Customized metadata mapping from OmniFind Enterprise Edition

Overview
OmniFind Enterprise Edition appends special metadata to crawled documents. When the documents come into IBM Content Analyzer PEAR module, the module can convert such metadata to the form which IBM Content Analyzer recognizes. You can view the the metadata in Text Miner along with text analytics data generated by IBM Content Analyzer.
The rule of metadata conversion of the PEAR module is customizable for individual users. The PEAR module includes a default set of conversions for convenience.
This document describes the structure of OmniFind Enterprise Edition metadata, the default mapping rule, and how to customize the mapping.
OmniFind Enterprise Edition metadata
OmniFInd Enterprise Edition appends two kinds of metadata: document metadata and fields.

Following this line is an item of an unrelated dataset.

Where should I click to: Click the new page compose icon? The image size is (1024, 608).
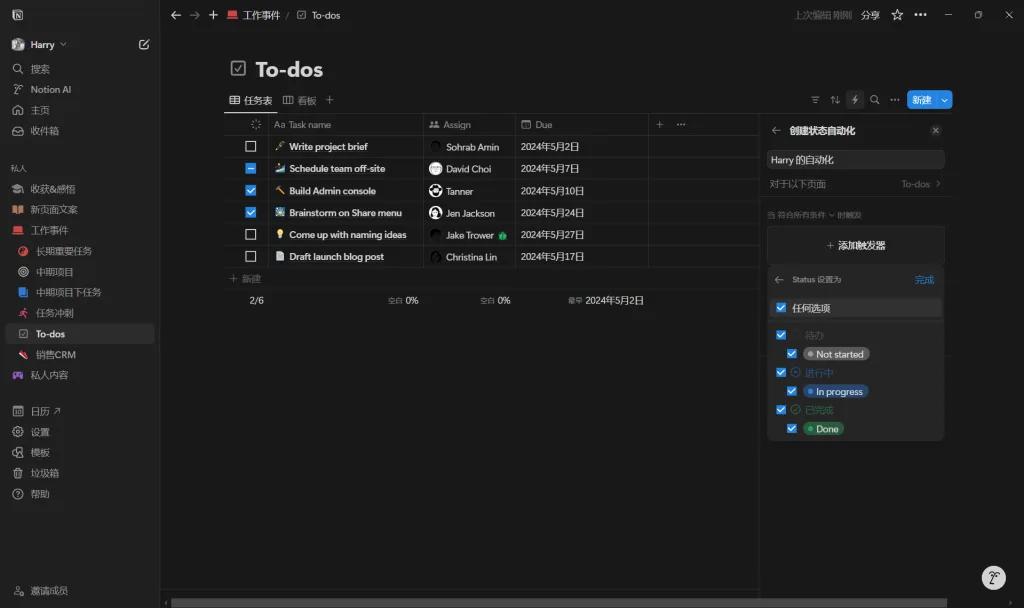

Document metadata is a fixed set of metadata, primarily used by the system. Currently the following items are defined in the document metadata: Please note that, not all items are guaranteed to be filled, and the items definition can change in future releases.

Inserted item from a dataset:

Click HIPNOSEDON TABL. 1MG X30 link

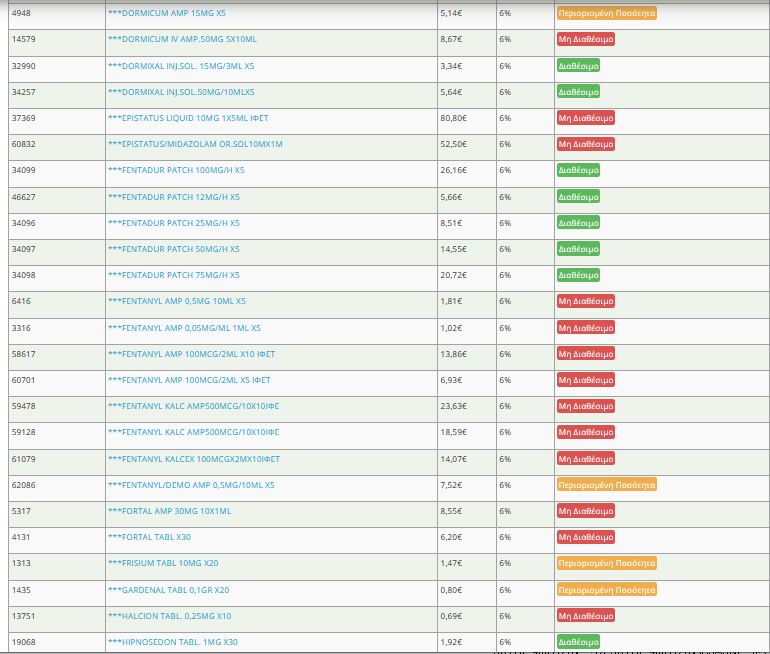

Fields are more flexible metadata. Users can define their own fields as well as default fields which crawlers give to the crawled documents. The field value may or may not be in the document itself. For more detail, please refer OmniFind Enterprise Edition manuals.
Default mapping
A default metadata mapping comes with the IBM Content Analyzer PEAR module for convenience. By default, the PEAR module converts all metadata based on the following rule:
Source OmniFind Enterprise Edition metadataTarget IBM Content Analyzer metadata
Document metadataCategory under .ofee
Field, the value is outside the documentCategory under .offield
Field, the value is inside the documentText name
For the first two types of metadata, metadata name will be the category name and metadata value will be the category value. You should create these categories in your category tree to show these metadata in Text Miner. If a field value resides in the document content, the metadata is regarded as a label of the text segment. Therefore the field name will be converted into a text name as in the last row. Text Miner shows which segment of document content is labeled by the field.

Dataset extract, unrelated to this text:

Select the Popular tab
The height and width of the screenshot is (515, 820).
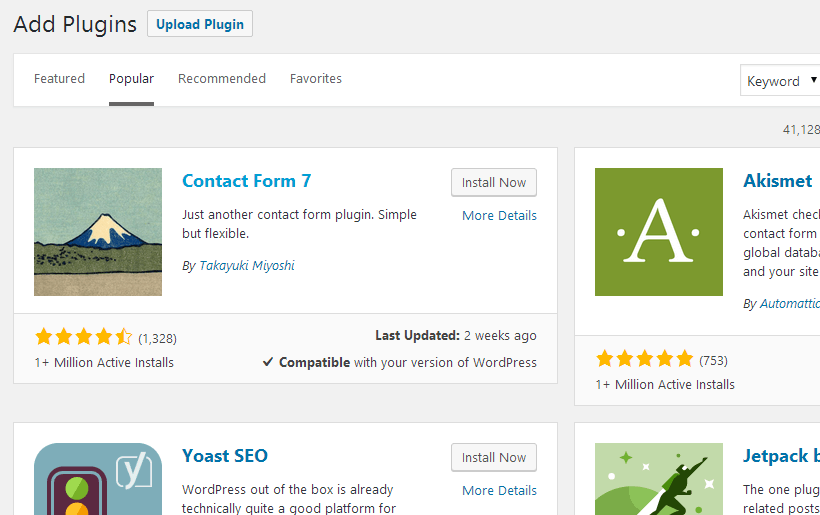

Looking at the resulted MIML file, you can see what kind of metadata is attached by OmniFind Enterprise Edition. If you want to change name or category path of the metadata, or remove unnecessary metadata, please write a custom mapping rule as described in the following section.
Custom mapping
The configuration file for the metadata mapping is $PEAR_ROOT/database/conf/ofmapping.xml . $PEAR_ROOT is the root directory of the installed PEAR module in OmniFind Enterprise Edition, $ES_NODE_ROOT/data/pearsupport/PearIDN by default. The configuration file initially looks like:

<?xml version="1.0" encoding="UTF-8"?>
<metadataMapping>
    <useDefaultMapping />
</metadataMapping>
The useDefaultMapping element indicates the default mapping to be used.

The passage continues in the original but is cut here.